### QUOTED PASSAGE
Are You Aware of the Pros and Cons of Corporate Farming?

Pros and Cons of Corporate Farming
Have you ever heard of the concept of corporate farming? Yes, the world of corporates has ventured into agriculture too. While this may not sound surprising to some, many still seem to be unaware of this new business approach.
Asian economies like India and Pakistan have resorted to corporate farming in a bid to lure multinationals into investing in the agricultural sector to reform it through industrialization. This trend has especially been noted among textile industries. Cotton seems to have attracted many such agricultural companies that want to produce high-yield good quality fabrics to fulfill the demand for exports. Economies of UK and US have already witnessed this business phenomenon in their agricultural sector. They are proofs of a highly developed food industry with a well-developed agricultural system.
Merits of Corporate Farming
Reduced Agricultural Wastage
Crop harvesting
Timely harvesting of crops helps avoid wastage of food. This increases the yield produced from the same input. Did you know? About 2% of the total farmlands in the US, under this type of farming, produce as much as 14% of the overall crop production. Increase in output leads to decrease in food prices.

### WORK TASK A
In the corporate farming text, rewrite the part starting with "Are You Aware" and going on through "new business approach.", changing "agriculture" to "livestock raising".
### WORK TASK B
In the corporate farming text, how much of overall US crop production comes from the roughly 2% of total farmlands under this type of farming?

### DATASET ENTRIES
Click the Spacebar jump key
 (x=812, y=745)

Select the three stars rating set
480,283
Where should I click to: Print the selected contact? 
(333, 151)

### REPLY A
Are You Aware of the Pros and Cons of Corporate Farming?

Pros and Cons of Corporate Farming
Have you ever heard of the concept of corporate farming? Yes, the world of corporates has ventured into livestock raising too. While this may not sound surprising to some, many still seem to be unaware of this new business approach.

### REPLY B
As much as 14% of the overall crop production.